Down below, there was a dramatic excess mortality of measles among children. But Peter Aaby showed that the first child in a family usually only had mild symptoms of measles. In exchange, the child’s siblings – who often slept in the same bed as their sick brother or sister – is significantly more severe symptoms and death in some cases.

“I was actually the opponent (medical examiner, red.) in the dissertation, which he wrote, so I remember it clearly,” says Peter Skinhøj, and continues:

“The children who were exposed to the very infection of their siblings, it is simply much worse than the children, as the total mæslingerne up the outside of the home, where one must assume that smittemængden was significantly less,” he says.

“It is very likely that the same applies for the covid-19, so you for example become significantly more ill, if you become infected, when you sleep next to your corona-infected wife, than if you just inhaled two drops of the virus somewhere out in the open,” he says.

Peter Skinhøj explains that one does not know, why it probably is so, that you become more sick when you are exposed to more virus. But one explanation is that the body is overwhelmed by viral load until the immune system when to react.

Breathe, for example, two small viruses, which drills into the cells, so the breaks the only virus out from the two cells to start with. Breathing of the 3,000 small viruses, so there will break the new virus from 3,000 cells in the body. It gives everything else being equal, the immune system less time to react.

Peter Skinhøj believe, however, that one can take precautions in the home, so that you get a milder illness, if one’s nearest become infected.

“I know a couple where the one was sick. So divided the apartment up completely. But actually I don’t think it has any significance. There will be so much the virus on surfaces, in air, food and other things, that the difference is negligible,” he says.
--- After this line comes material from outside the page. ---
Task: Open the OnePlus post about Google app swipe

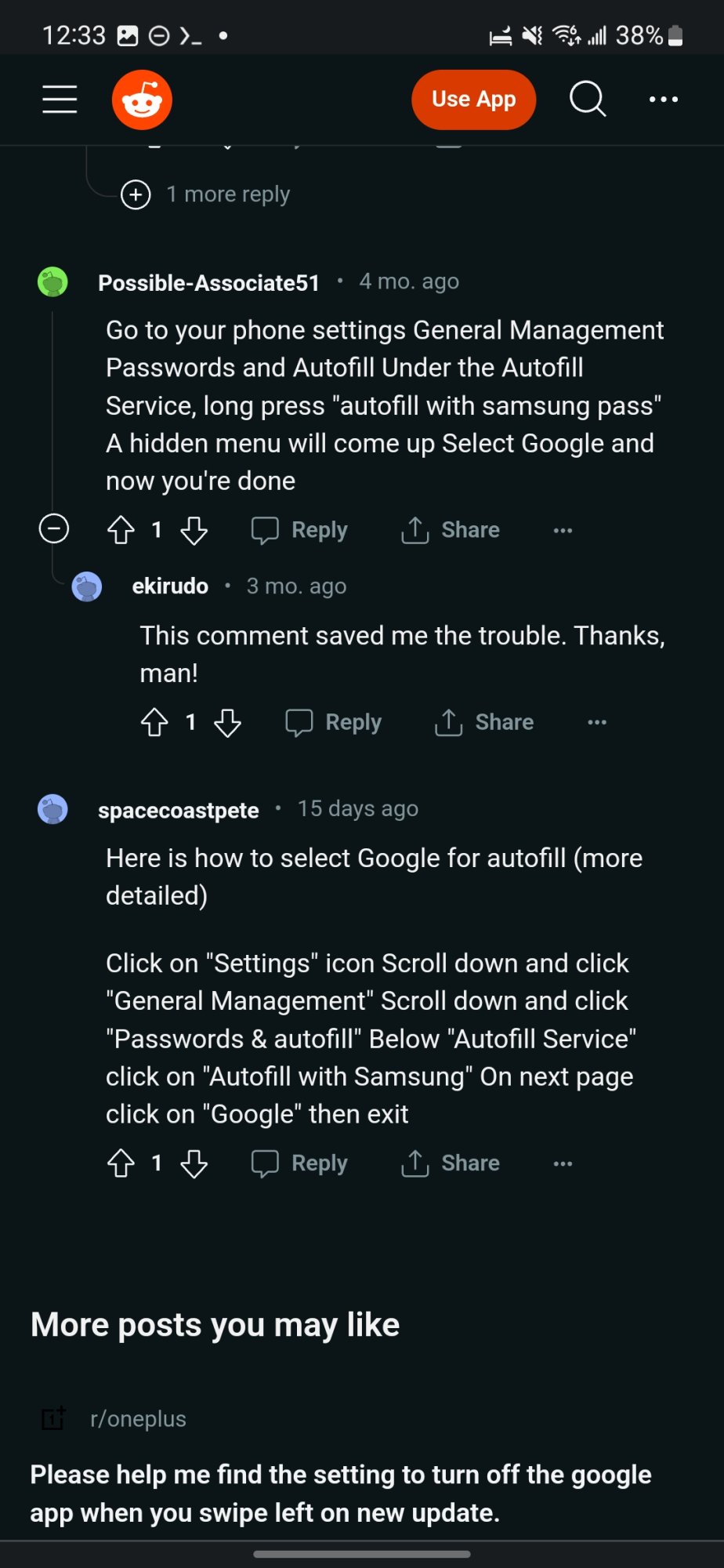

So there is no point to impose his better half to sleep in the basement, if he or she is sick?

“No, I think unfortunately not. The difference is too small. There is still much virus,” he says.

If the patient’s symptoms will be more severe depending on the amount of infection, so it can also be of great importance for all doctors, nurses and other health care professionals, as suits the sick patients.

Two researchers in genomics, professor Joshua Rabinowitz, and Caroline Bartman, describes, among other things, in the New York Times that it was likely that the chinese 34-year-old doctor Li Wenliang, who treated many chinese patients at the beginning of the pandemic, dead precisely because he was exposed to large amounts of infection.